Dla najbardziej wymagających 10 serwerów oferuje się rozwiązanie jeszcze bardziej zwiększające niezawodność pracy urządzenia - karty

"hot spare". Jeśli karta zawierająca modemy ulega uszkodzeniu, to serwer uruchamia automatycznie zapasową kartę i kieruje do niej pakiety (inna metoda polega na tym, że administrator może w takiej sytuacji aktywować zdalnie zapasową kartę).

Zrób to sam

Nie każdy chce kupować wolno stojący serwer zdalnego dostępu i stawiać jeszcze jedno chassis. Można w takiej sytuacji kupić po prostu kartę, która wykonuje zadania realizowane przez taki serwer. Kartę instaluje się w standardowym komputerze PC, uruchamiając na nim stosowny software zamieniający peceta w serwer zdalnego dostępu. Większość takich kart dysponuje swoim własnym procesorem, który obsługuje żądania kierowane do komputera przez zdalnych użytkowników, nie obciążając tym zadaniem podstawowego układu CPU komputera PC.
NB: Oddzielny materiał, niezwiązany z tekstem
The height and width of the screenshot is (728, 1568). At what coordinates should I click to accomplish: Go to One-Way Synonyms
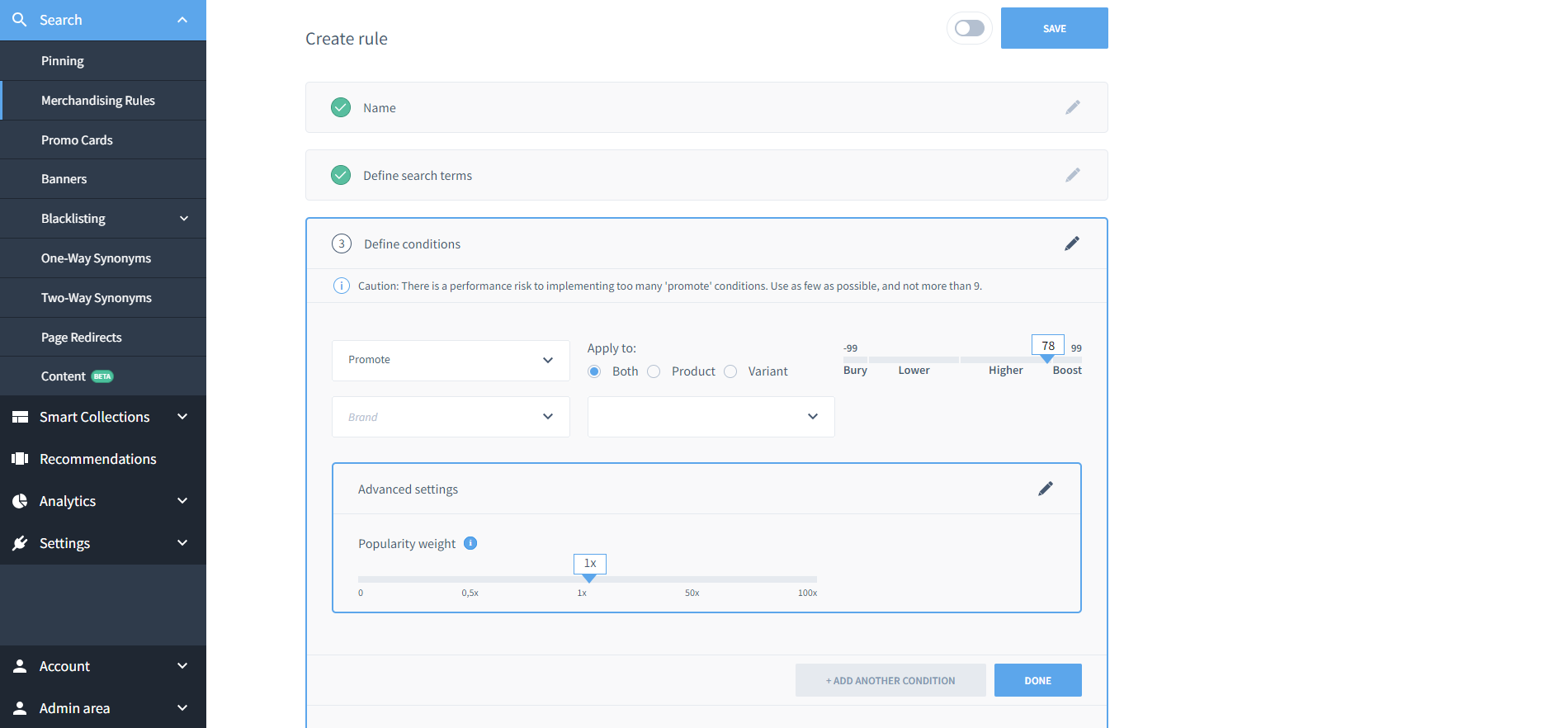pyautogui.click(x=96, y=258)
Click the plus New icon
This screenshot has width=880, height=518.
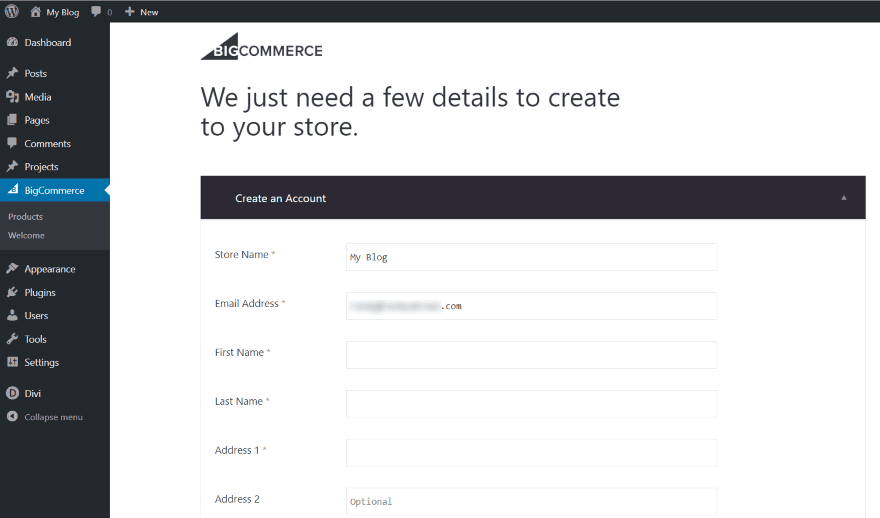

Pierwsze takie karty pojawiły się na rynku w 1996 r. i mogły wtedy obsługiwać zaledwie kilku zdalnych klientów. Od tego czasu producenci wprowadzili do nich wiele nowych rozwiązań, tak iż obecnie są one w stanie otwierać jednocześnie dużo więcej takich sesji. Dość powiedzieć, że rekordzista (karta produkowana przez firmę Digi International) może obsłużyć jednocześnie 48 analogowych połączeń lub dwie linie PRI (ISDN). Jeśli jest to konieczne, użytkownik może zainstalować kilka takich kart w jednym pececie. Wszystko zależy od liczby dostępnych gniazd PCI (gdyż w takie złącza są wyposażane te karty) i od mocy obliczeniowej oferowanej przez PC.

Serwery zdalnego dostępu przyczyniają się do tego, że wirtualne sieci prywatne, wykorzystujące sieć szkieletową Internet, zyskują na popularności, chociaż użytkownicy nie zrezygnują zapewne tak szybko z tradycyjnej technologii, polegającej na bezpośrednim komutowaniu połączeń między klientem i docelowym systemem komputerowym.